The variation being, the temple is a segmented Roman arch, the Pyro-mid is gothic shape, and of course the dry stone wall coursing flanking the arches is different, (one being horizontal and the other being laid at a 45 degrees).
It's very satisfying to compare the two structures. Which arch style do you like?
Sunday, February 23, 2020
Saturday, February 22, 2020
The Japanese art of 'golden joinery' - kintsugi is a kind of celebration of nature's flaws. It is an important part of the japanese aesthetic of wabisabi.
It involves a careful rejoining of broken vessels, not to disguise the vessel's brokenness, but to honour an often unrealized transcendent perfection.
Great appreciation for an object is shown by accepting cracks not as annoying imperfections but as an opportunity to rejoin broken pieces (if necessary) and fill the resulting seams with gold.
Nature is the example here. It loves filling the flaws and fissures of rocks and stones with golden threads of quartzite and beautiful veins of other colourful contrasting minerals.
The universe, it seams, embraces imperfections - and so should we.
Monday, February 10, 2020
This January our intention was to create a pleasing 6 sided dry stone hexagonal structure that incorporated 6 different types of stone and had 6 openings ( three segmented arched doorways and three arched inner niches )
We learned about ourselves and each other as we shared the various tasks of measuring shaping sawing grinding dressing and fitting . All this was done with a realization that even though accuracy was tremendously important it was inevitable that imperfections would have to be assimilated.

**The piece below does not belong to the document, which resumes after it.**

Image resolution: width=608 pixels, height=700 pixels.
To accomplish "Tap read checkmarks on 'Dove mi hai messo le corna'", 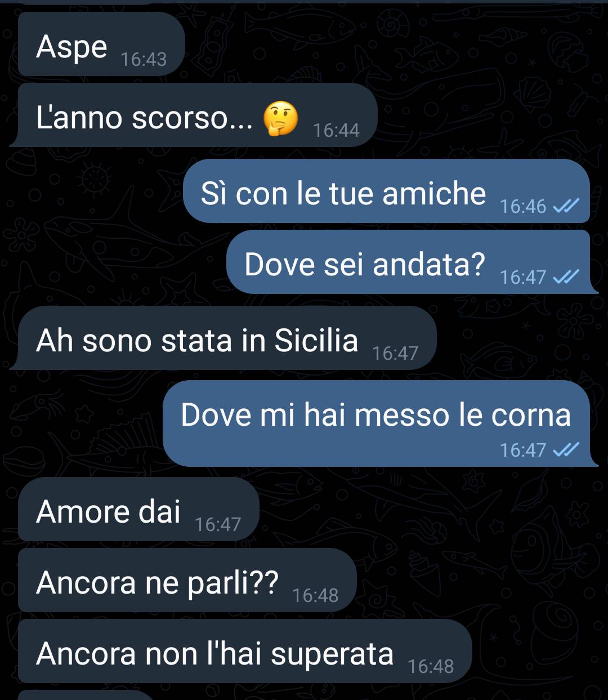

As the thing grew and began to take shape we sensed that what we were building was in no way perfect but rather a kind of temple of imperfections . That is, a place where we accept how certain imperfections if accommodated correctly can be what makes a piece perfect. After all, is it not possible that imperfections can accumulate in such a way as to cancel out each other and so not be imperfect at all, but begin to approach something, quite delightfully, the opposite?